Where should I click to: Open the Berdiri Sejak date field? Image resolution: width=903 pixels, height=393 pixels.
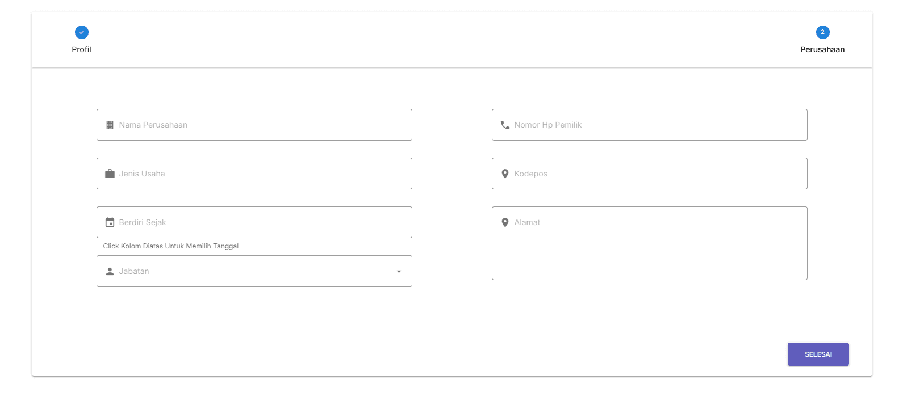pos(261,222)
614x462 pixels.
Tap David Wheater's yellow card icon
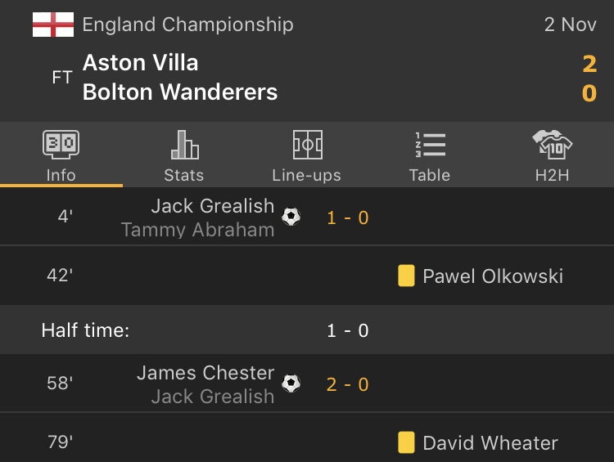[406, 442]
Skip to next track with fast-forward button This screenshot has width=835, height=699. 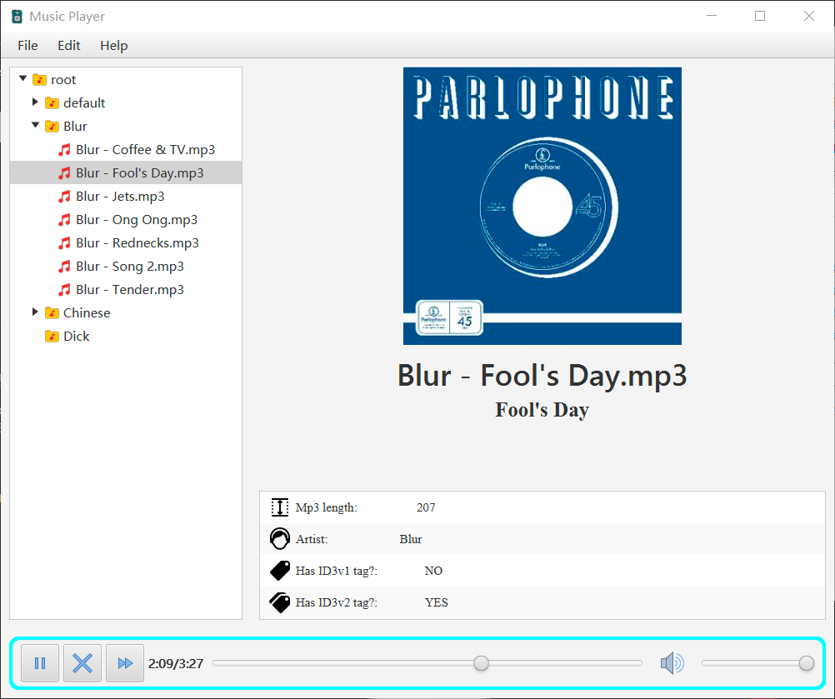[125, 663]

○ ○ ○

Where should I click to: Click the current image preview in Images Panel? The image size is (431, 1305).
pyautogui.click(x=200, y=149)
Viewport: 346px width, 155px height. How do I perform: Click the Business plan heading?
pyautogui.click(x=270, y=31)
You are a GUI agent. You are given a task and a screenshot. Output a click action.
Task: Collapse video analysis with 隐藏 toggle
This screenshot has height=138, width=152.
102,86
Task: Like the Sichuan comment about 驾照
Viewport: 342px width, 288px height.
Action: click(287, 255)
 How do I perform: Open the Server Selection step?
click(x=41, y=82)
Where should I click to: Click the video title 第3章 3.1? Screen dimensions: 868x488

○ ○ ○

__Activity__: Give back the records above exactly, limited to the lines between the one holding "This screenshot has height=138, width=152." and the one holding "Where should I click to: Click the video", inclusive.

__Response area__:
This screenshot has height=138, width=152.
102,86
Task: Like the Sichuan comment about 驾照
Viewport: 342px width, 288px height.
Action: click(287, 255)
 How do I perform: Open the Server Selection step?
click(x=41, y=82)
Where should I click to: Click the video title 第3章 3.1? Screen dimensions: 868x488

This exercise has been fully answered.